── Texte de la page ──

Chaque volume est reçu comme un événement, salué avec enthousiasme. Bonne nouvelle? l'année de Rosbach, le septième volume a paru. L'Europe en est charmée. Outre les articles éclatants de Voltaire, Diderot, (p. 375) beaucoup d'autres saisissent, commandent l'attention. De l'article Genève qu'a donné d'Alembert, une révolution va sortir, le grand schisme encyclopédique.


C'est un sot préjugé, malheureusement fort répandu, qu'avant cette réaction le siècle avait flotté, divagué de côté et d'autre. Erreur. Il a marché très-droit.

Qu'on me laisse un moment remonter et marquer depuis 1720 quelle avait été cette voie.

1.—L'ACTION.—MONTESQUIEU, VOLTAIRE.

Le point de départ est l'arrêt de Montesquieu (dans la 117e des Lettres persanes) sur le catholicisme «qui ne peut durer cinq cents ans.»

Il n'eut jamais d'éclipse plus forte que sous la Régence. On ne le combattit pas; on l'oublia.

Le jugement de Dieu, qu'il attestait toujours, avait deux fois prononcé contre lui. Vaincu deux fois, avec Philippe II, avec Louis XIV, il paraissait fini. Il l'était bien plus en lui-même, ayant dans l'Unigenitus condamné l'Évangile, et les propres mots de Jésus.

Montesquieu ne s'amuse pas à faire la petite guerre, noter tel scandale, tel abus. Il va à la vraie question: Si le catholicisme meurt, est-ce un effet de ses abus qui l'écartent de l'Évangile? ou l'effet naturel, nécessaire, (p. 376) du principe chrétien?—Quel est-il, ce principe, et quelle est sa portée?

Regardant l'avenir, dédaignant le présent et méprisant ce monde, condamnant toute occupation mondaine, maudissant la nature, il est essentiellement stérile et dépopulateur (Lettre 144).—Il est le père des moines, mais il en est le fils, issu du monachisme oriental, si fort en Égypte, en Syrie, avant Jésus, plus fort dans la mort de l'Empire, ce grand tombeau des nations. Au monde défaillant qui n'agissait plus guère, qui n'espérait plus rien, il interdit l'espoir, défendit l'action.

───

▸ **Consignes**
• A. D'après le texte de la page, dans quelle lettre des Lettres persanes Montesquieu affirme-t-il que le catholicisme ne peut durer cinq cents ans ?
• B. Reprenez le passage du texte de la page qui s'ouvre sur « Montesquieu ne s'amuse » et se ferme sur « est sa portée? », en y remplaçant « scandale » par « désordre ».

── Matériel recueilli ──

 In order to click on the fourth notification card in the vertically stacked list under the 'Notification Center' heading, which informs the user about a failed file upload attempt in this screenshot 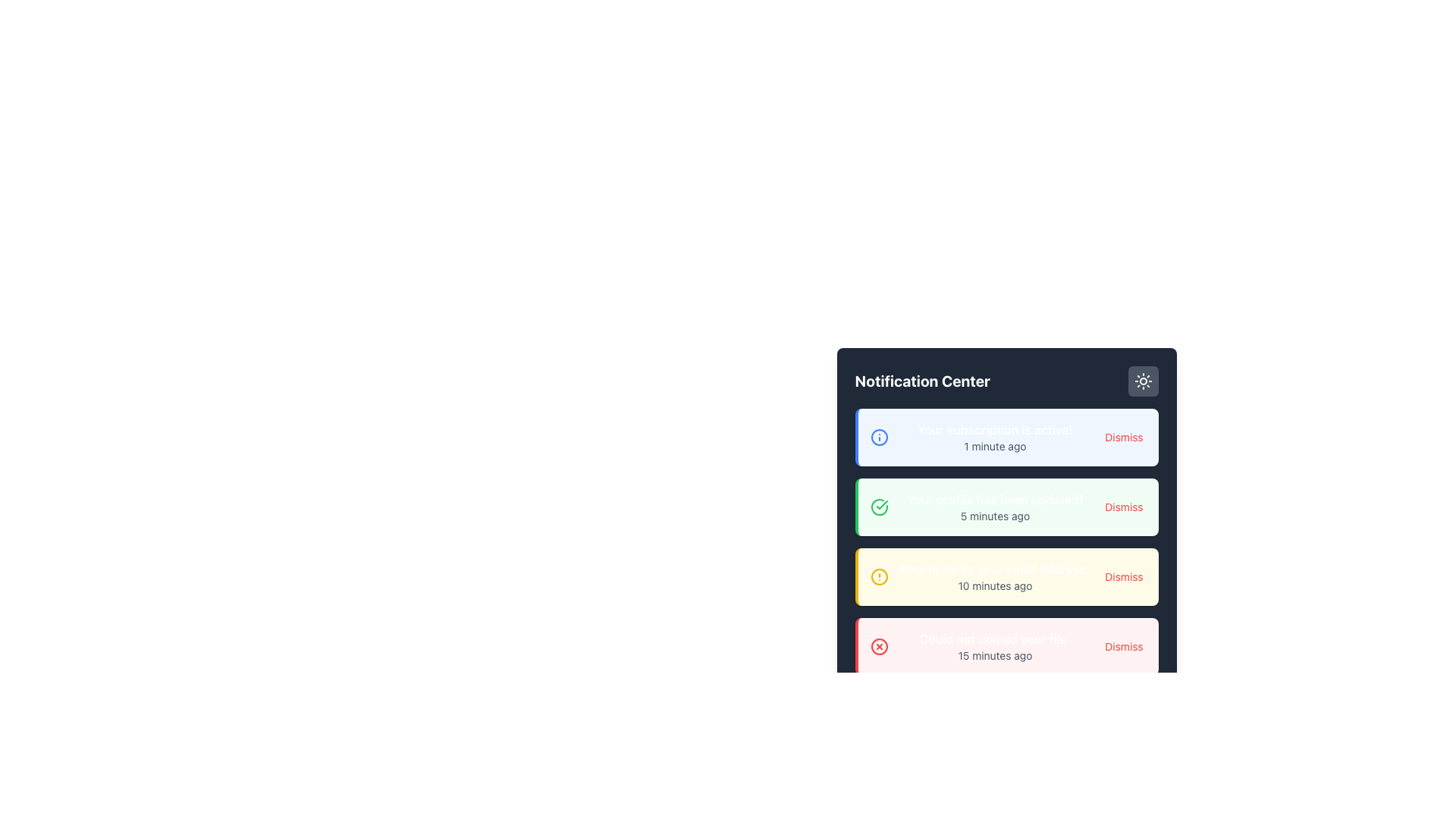, I will do `click(1006, 646)`.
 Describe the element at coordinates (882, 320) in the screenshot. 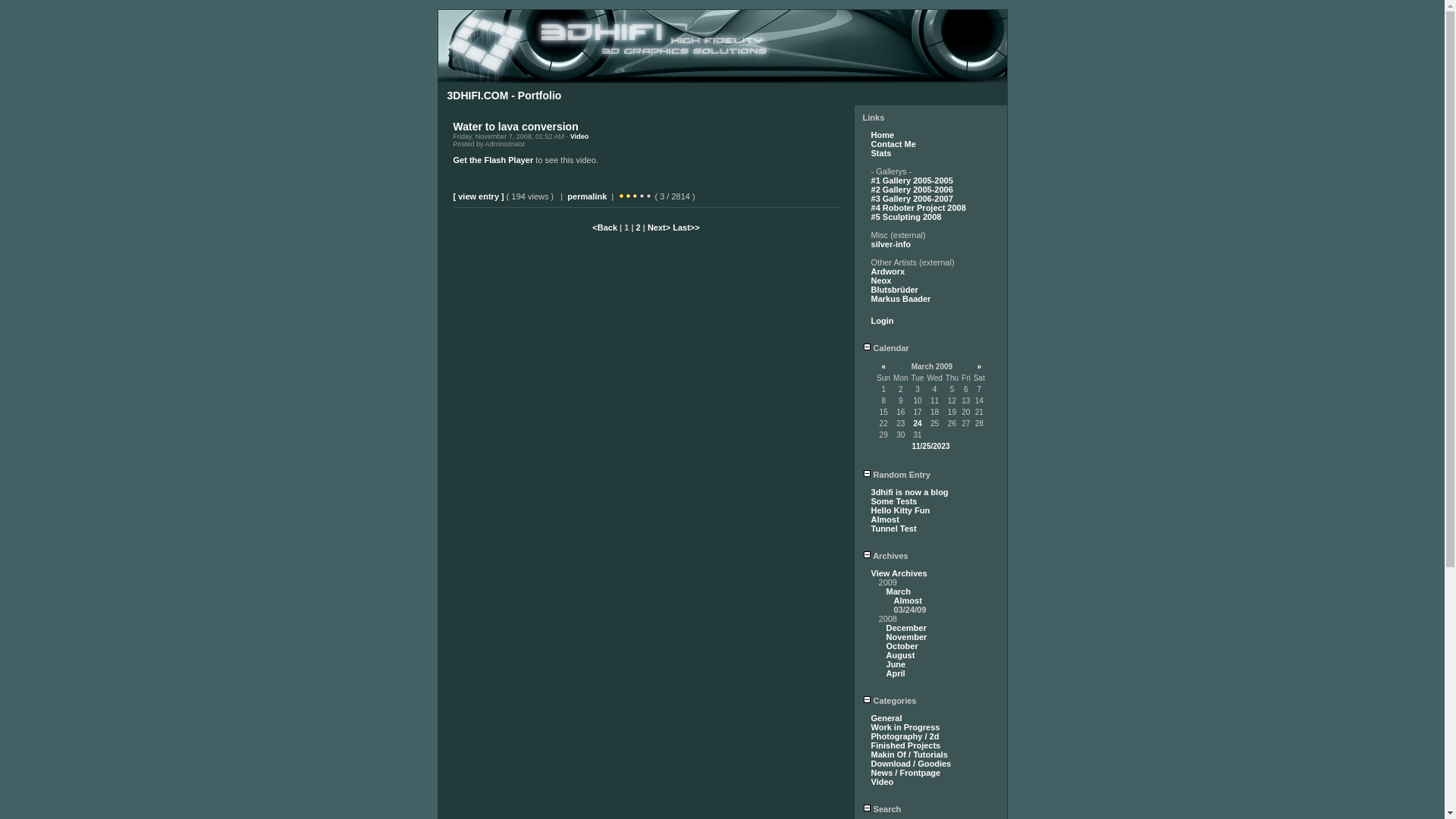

───

▸ **Corrigé des exercices**
• A. Dans la 117e lettre.

• B.
Montesquieu ne s'amuse pas à faire la petite guerre, noter tel désordre, tel abus. Il va à la vraie question: Si le catholicisme meurt, est-ce un effet de ses abus qui l'écartent de l'Évangile? ou l'effet naturel, nécessaire, (p. 376) du principe chrétien?—Quel est-il, ce principe, et quelle est sa portée?